Most large-sample, multicenter, randomized control trials 68, 71, 72, 78, 80, 90 in these studies (1172 cases ) demonstrated a similar result, that higher baseline circulating VEGF level predicted a poor outcome, although some studies did not show any association between VEGF expression and survival (305 cases ) 81, 97, 76-77, 79, 89. The result was not different from other studies showing that a worse prognostic significance of VEGF over-expression in tumor cells; however, VEGF was not an independent prognostic factor in multivariate analysis 59, 60, 64, 71. By now, it has not reached a complete consensus in tumor. Therefore, we need to devise future studies to answer whether higher circulating VEGF levels predict worse outcomes or not.

Compared with detection from tumor tissue, detecting the circulating level of VEGF was noninvasive, simple, and cost-effective. Increasing studies showed that the circulating VEGF level was useful and stable during treatment and diagnosis, especially in plasma. Hyodo's group reported on the stability of VEGF level in plasma, in contrast to its instability in serum. The levels of serum VEGF in drawn blood specimens were also observed to increase during clot formation, and this increase may be caused by the release from platelets 95. However, from the data reported, we found that the changes in VEGF serum levels were not more than that in the plasma concentrations of VEGF. The data showed that baseline serum level related to outcome or response to treatment was not more than the plasma level, compared with those articles measuring plasma concentration of VEGF. Presently, more studies regarding plasma level of VEGF were more than those regarding serum trials that we engaged to analyze. To affirm the difference in stability between these two different circulating concentrations, additional studies to directly compare them is necessary in future.

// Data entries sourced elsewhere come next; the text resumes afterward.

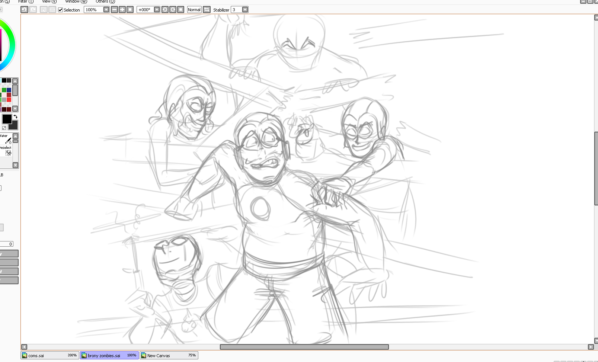The width and height of the screenshot is (598, 362).
Task: Switch to the New Canvas tab
Action: (169, 355)
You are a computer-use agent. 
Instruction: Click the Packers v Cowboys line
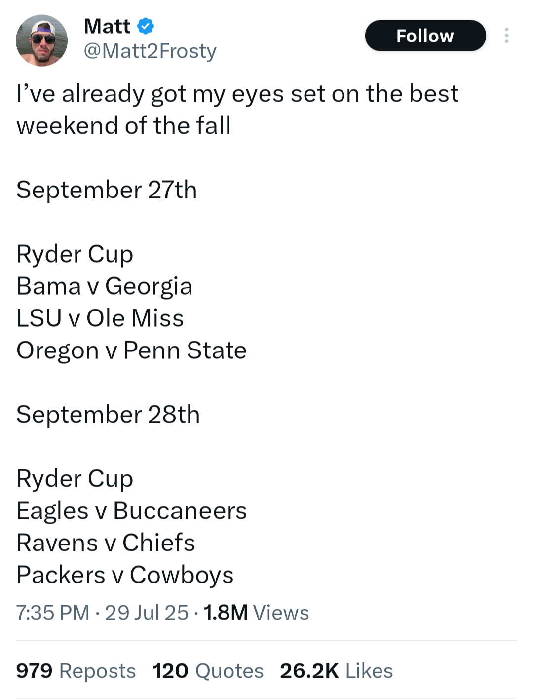coord(125,575)
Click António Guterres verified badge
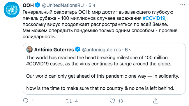189x106 pixels. [x=78, y=49]

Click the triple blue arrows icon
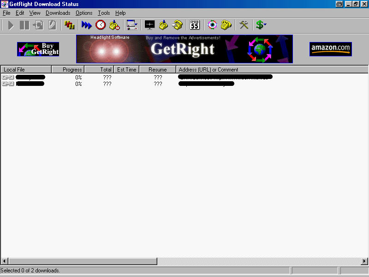[86, 25]
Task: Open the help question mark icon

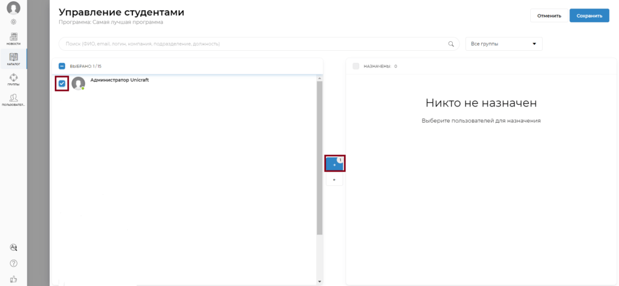Action: [13, 264]
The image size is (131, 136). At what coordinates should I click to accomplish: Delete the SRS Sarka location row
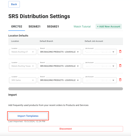click(x=120, y=80)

Recent data suggested that a novel ELISA method that preferentially detects short VEGF-A isoforms, including VEGF-110 and VEGF-121, may have more promising predictive value 98. One international multicenter randomized study 96 detected SNPs using this method. DNA analysis for 12 SNPs across three genes was reported: VEGF-A (five SNPs), VEGFR-1 (three SNPs), and VEGFR-2 (four SNPs). The results showed that four genetic variants in VEGF-A and VEGFR-1 related to treatment outcome. A Swedish study 90, recruiting 316 patients with NSCLC, also used this method to measure VEGF-165 and VEGF-121. These two isoforms basically represent the majority of VEGF structures. Results showed that the value at 6-week and 12-week was significantly lower than before treatment and lower baseline plasma level of VEGF predicted a benefit for survival. The result agreed with the above result, thus, consolidated our analysis.

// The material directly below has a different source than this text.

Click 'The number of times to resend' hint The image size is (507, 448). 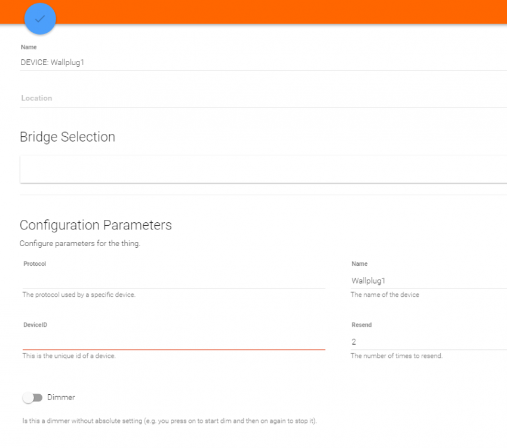pos(397,355)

From these studies we also found some potentially useful biomarkers like VEGFR-1, VEGF-C, OPN, and IL-12, and they may play a more important role during prediction of patient outcome or response to treatment. The importance of these is as follows:

VEGFR-1 played a crucial role in deciding patients survival; 2. VEGF-C had a significant usefulness in the diagnosis of lymph node metastasis, especially with MMP-9 and VEGF together; 3. OPN was a very useful biomarker, so we can study the OPN level further in plasma, but not in tissue, in future; 4.IL-12 also played an important role during estimating the response to treatment and patient outcome. So we suggest that researchers devise further studies to confirm the effect of OPN, VEGFR-1, and IL-12 in assessing lung cancer patient survival or response to therapy, and promote the role and understanding of VEGF in future. We also recommend the design of further studies to verify VEGF-C usefulness in the diagnosis of lymph node metastasis, especially with MMP-9 and VEGF together. As for VEGFR-2, a significant impact was not found in these studies. Accordingly, researchers ought to conduct further studies to confirm or find a new role for this biomarker in NSCLC patients.